Only now am I beginning to feel comfortable thinking of myself as
both a painter and writer. Only recently have I come to understand
the inherent potential of both activities to arouse my intellect
and stimulate my visual receptivity. Over the decades writing and
painting have existed for me as parallel and isolated activities.
Now I see that writing and reading together have turned the written
word into an unsuspecting launching pad for speculative thinking.
Furthermore, writing and contemplation have discretely worked their
way into my aesthetic reflex.
Perhaps I should insert the qualifying term "emerging"
to more accurately describe my writing efforts, which have expanded
beyond notes jotted down in a sketchbook. I think of my writing
experience as a peripheral function to my work as a painter. One
advantage of writing is that it provides a way for me to play out
theoretical, ideological and conceptual disparities and present
them in a cogent manner. Writing provides a place for ideas to reside,
mutate and reveal themselves in a slightly different context. Through
writing, objects, ideas and beliefs can be contrary without reducing
the effect of the other. The result of such variance is that I must
deeply consider and re-consider my judgments and opinions.
It's hard to know whether the writing comes first, or the painting.
The act of writing brings to the foreground the ghostly pressure
of self-absorbed thought, which ultimately fuels my urge to paint.
The process works in reverse as well, whereby painting is the catalyst
that unleashes words in the form of written language. As suggested
earlier, the sketchbooks and journals serve as a repository for
responses to my studio work, pedagogical viewpoints, and more specifically
the inscrutability of the artistic muse itself. The activity that
provokes the desire to record my thoughts on a sheet of paper is
not limited to the complexities of making art and the obvious need
to emote, but also by the act of reading. Brought together, these
activities have become my companion. As such, the mutability of
thought takes up residence among the pages of my notebooks as a
series of disparate jottings, quotes and annotations.
Admittedly, I am not secure about my attempts to write. Nor do I
feel particularly comfortable with the connection between painter
and writer. My tendency is to rationalize this relationship, to
formalize it so it will have intellectual integrity. This strikes
me as odd, since I don't consciously see painting or writing as
a strategy or rational program geared toward the production of a
specific end product. Meaning is much more mysterious to me. It
is not something that I am anxious to grasp in my painting or writing.

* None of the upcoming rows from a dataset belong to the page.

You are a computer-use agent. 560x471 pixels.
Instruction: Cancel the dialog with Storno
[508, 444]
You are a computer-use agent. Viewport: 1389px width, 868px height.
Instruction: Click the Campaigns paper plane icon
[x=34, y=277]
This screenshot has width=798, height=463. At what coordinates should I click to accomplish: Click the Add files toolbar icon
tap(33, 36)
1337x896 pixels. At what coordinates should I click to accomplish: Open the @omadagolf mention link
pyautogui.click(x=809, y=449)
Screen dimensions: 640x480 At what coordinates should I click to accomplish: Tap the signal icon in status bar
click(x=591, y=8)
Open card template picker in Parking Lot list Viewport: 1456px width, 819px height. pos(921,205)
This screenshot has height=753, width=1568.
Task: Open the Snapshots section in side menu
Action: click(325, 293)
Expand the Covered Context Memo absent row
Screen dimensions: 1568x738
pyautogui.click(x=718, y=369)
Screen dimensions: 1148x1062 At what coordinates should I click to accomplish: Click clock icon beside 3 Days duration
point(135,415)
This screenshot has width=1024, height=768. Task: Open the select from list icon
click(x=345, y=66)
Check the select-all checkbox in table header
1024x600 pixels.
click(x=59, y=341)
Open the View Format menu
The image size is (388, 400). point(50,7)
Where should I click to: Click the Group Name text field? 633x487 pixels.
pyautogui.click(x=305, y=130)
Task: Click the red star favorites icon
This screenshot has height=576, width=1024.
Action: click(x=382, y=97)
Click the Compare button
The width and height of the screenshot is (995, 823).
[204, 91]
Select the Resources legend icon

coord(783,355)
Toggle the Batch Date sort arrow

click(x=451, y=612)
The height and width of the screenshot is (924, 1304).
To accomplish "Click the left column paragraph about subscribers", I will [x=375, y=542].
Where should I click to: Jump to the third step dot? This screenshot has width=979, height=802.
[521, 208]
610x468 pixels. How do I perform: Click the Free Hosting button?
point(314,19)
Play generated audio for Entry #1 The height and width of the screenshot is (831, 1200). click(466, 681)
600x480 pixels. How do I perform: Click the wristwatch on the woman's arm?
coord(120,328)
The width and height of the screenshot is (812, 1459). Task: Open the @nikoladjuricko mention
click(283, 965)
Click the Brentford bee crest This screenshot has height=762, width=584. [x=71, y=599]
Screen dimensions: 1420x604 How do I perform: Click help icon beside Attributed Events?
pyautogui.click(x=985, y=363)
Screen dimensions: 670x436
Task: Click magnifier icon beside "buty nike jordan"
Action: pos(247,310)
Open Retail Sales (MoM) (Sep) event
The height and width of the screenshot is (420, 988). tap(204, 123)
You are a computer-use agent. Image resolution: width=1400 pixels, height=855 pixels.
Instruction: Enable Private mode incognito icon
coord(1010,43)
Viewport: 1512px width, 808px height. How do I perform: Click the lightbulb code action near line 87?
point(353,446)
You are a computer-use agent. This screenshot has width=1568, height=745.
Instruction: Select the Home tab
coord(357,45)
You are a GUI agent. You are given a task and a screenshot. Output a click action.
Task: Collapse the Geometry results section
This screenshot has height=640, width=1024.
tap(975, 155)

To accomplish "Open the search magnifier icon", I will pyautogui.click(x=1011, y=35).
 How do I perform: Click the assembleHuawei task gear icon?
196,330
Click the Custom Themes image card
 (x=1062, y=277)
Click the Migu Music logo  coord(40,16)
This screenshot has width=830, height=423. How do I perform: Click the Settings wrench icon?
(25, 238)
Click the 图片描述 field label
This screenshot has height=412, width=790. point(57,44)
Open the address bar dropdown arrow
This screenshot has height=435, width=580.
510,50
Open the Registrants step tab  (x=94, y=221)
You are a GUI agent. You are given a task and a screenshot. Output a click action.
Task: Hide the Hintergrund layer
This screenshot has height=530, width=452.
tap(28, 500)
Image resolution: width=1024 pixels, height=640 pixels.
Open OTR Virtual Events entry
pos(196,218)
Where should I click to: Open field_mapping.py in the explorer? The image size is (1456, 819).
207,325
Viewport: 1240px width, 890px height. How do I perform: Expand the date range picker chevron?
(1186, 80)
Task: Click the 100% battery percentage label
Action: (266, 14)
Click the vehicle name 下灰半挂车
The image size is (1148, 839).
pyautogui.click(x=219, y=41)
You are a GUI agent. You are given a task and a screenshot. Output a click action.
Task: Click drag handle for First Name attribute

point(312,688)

Writing opens the door to that which might be unexplainable or unknowable.
Writing is material and immaterial at the same time. Letters on
a page are vaporous - barely visible thoughts - or whispers in the
dark (almost tangible, elusive and always malleable). For me, writing
is not always approached with a clear rationale. Nor is writing
a function of some systematic structure of thought. It is messy,
unpredictable and filled with contradictions.